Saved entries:
::::

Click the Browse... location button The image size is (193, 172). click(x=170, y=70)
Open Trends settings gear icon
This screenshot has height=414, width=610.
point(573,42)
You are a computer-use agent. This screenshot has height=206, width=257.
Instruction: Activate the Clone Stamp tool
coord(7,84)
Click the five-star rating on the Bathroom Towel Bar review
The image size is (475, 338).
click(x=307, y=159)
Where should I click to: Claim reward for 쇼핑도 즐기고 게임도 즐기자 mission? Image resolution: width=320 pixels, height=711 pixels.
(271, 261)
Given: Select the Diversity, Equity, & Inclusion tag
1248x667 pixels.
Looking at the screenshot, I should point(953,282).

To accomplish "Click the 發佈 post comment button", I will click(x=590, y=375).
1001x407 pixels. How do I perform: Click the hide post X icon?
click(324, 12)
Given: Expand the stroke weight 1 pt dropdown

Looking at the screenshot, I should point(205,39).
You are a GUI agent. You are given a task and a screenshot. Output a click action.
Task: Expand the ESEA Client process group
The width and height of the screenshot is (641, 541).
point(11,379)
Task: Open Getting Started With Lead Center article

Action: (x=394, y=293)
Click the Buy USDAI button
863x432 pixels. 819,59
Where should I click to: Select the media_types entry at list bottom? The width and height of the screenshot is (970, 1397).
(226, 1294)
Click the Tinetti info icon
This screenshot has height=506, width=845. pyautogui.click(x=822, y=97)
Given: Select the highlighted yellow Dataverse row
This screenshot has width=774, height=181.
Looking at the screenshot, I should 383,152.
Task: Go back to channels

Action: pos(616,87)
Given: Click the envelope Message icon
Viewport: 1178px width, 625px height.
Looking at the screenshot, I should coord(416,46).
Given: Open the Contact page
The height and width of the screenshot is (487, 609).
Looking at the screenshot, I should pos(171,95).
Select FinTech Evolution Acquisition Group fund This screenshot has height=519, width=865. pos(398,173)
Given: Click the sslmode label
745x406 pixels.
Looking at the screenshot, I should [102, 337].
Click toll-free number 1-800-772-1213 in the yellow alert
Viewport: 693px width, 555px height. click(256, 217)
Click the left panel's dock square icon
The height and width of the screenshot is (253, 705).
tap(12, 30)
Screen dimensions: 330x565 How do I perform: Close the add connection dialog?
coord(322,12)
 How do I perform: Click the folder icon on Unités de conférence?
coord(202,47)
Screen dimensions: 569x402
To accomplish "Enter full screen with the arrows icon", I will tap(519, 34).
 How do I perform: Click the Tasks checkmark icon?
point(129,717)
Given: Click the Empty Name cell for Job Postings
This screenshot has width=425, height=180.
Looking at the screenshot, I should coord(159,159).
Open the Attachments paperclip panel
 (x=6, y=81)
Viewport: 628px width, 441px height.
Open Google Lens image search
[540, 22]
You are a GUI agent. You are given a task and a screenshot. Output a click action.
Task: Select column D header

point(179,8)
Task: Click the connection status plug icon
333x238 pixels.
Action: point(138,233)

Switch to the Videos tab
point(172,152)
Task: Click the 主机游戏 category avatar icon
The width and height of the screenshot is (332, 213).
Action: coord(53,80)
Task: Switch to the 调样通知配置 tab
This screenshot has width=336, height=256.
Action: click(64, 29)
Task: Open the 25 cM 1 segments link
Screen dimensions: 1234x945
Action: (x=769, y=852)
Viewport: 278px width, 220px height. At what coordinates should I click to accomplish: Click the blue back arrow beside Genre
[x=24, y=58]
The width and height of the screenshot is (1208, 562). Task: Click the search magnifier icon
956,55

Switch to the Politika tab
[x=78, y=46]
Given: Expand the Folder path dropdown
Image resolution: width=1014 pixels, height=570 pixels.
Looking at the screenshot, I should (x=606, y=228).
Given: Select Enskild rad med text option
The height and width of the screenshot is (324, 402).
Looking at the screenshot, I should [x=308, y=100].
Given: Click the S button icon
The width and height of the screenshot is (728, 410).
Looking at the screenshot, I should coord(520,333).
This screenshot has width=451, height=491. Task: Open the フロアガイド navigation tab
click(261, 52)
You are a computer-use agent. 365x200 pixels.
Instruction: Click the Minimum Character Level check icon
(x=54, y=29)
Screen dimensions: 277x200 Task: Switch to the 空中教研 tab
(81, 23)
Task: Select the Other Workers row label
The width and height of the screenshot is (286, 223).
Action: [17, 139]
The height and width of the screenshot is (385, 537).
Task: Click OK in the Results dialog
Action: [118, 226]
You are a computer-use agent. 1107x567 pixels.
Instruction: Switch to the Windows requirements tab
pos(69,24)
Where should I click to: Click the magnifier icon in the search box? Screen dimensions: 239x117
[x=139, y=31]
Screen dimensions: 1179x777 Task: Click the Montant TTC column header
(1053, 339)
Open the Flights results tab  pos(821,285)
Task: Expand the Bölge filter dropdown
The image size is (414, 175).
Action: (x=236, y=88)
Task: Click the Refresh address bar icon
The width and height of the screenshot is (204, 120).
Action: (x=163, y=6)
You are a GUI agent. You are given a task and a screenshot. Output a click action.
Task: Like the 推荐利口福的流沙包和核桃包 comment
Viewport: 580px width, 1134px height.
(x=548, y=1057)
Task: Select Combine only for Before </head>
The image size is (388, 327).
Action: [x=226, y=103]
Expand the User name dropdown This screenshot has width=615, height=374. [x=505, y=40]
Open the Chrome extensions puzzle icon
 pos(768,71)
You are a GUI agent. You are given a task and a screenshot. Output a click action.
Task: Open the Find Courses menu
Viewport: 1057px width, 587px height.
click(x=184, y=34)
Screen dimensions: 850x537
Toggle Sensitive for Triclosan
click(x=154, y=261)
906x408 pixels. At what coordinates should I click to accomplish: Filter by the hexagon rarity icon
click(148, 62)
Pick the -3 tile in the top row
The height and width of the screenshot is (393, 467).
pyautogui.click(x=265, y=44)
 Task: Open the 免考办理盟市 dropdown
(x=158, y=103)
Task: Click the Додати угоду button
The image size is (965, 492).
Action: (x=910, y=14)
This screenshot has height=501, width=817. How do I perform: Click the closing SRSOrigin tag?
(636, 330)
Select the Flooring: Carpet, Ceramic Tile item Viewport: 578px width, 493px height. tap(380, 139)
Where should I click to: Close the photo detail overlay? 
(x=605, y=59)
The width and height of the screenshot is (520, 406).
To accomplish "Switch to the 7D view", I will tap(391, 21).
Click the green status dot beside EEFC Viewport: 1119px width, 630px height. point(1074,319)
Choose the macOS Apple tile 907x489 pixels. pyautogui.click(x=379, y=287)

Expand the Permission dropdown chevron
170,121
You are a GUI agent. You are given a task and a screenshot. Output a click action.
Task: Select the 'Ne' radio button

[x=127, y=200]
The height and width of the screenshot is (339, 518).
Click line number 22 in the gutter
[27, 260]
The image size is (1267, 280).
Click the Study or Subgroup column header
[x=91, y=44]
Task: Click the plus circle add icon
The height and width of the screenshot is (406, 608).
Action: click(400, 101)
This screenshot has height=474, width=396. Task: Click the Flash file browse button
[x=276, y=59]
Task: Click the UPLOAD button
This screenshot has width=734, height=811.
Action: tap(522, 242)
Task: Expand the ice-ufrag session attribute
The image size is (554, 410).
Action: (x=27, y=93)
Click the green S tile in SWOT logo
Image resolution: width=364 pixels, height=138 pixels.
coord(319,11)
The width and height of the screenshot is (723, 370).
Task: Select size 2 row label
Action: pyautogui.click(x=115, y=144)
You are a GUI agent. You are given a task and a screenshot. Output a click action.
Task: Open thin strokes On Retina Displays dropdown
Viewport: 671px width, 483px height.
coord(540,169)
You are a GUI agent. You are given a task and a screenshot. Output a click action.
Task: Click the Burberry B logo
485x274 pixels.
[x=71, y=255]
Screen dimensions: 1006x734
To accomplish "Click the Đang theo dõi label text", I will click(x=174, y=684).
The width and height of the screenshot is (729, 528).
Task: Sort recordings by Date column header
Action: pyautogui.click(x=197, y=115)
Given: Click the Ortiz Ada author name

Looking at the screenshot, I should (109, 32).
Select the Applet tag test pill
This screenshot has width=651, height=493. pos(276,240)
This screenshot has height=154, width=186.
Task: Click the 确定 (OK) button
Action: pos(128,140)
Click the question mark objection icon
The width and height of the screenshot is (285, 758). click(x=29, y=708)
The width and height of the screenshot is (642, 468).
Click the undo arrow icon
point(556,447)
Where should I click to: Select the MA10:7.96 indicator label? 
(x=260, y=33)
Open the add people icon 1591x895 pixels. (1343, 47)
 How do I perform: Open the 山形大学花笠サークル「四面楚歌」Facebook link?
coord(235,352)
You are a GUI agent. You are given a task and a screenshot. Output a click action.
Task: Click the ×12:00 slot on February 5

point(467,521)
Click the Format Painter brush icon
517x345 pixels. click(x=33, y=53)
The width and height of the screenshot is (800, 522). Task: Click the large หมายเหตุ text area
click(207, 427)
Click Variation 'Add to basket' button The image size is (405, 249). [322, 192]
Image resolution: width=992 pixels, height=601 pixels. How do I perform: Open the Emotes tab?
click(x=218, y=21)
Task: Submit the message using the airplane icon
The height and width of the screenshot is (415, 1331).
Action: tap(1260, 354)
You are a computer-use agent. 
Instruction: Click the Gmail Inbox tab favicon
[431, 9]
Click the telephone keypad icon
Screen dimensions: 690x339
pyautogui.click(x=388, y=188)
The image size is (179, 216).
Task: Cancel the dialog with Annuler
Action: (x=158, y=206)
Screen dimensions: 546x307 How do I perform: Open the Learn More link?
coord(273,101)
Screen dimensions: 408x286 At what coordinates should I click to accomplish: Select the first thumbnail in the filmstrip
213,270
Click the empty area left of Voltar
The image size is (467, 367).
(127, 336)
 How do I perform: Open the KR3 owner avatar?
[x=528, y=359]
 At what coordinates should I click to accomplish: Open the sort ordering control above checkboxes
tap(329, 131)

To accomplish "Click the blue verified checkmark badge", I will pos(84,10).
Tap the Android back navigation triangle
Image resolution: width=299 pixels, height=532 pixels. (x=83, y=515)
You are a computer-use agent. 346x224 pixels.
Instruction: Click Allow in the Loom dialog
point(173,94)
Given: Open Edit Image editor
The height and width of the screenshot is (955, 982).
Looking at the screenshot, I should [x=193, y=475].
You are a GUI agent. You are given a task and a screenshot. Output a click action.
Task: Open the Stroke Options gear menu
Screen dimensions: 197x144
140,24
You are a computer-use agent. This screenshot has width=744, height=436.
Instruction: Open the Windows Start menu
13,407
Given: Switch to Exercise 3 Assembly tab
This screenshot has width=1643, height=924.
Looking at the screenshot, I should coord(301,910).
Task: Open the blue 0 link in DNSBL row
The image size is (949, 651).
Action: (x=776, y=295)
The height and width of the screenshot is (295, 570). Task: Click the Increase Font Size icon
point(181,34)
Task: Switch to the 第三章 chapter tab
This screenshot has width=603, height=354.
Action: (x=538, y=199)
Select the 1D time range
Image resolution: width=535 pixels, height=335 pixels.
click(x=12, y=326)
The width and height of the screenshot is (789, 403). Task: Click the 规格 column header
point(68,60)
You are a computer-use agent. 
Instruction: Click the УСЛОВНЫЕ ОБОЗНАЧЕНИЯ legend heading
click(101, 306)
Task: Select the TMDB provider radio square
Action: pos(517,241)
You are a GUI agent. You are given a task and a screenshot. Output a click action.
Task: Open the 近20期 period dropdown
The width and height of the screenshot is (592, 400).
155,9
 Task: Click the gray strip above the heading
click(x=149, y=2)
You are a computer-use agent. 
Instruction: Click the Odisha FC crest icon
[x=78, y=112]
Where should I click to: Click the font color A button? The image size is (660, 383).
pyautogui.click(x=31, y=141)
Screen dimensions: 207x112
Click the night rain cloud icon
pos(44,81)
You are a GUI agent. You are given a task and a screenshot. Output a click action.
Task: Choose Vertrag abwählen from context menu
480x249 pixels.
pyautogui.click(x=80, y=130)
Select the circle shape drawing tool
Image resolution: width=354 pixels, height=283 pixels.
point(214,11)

::::

**Work instructions**
Determine how many lines in the records above have the string "Choose". Only the number should be returned.

**Exercise result**
2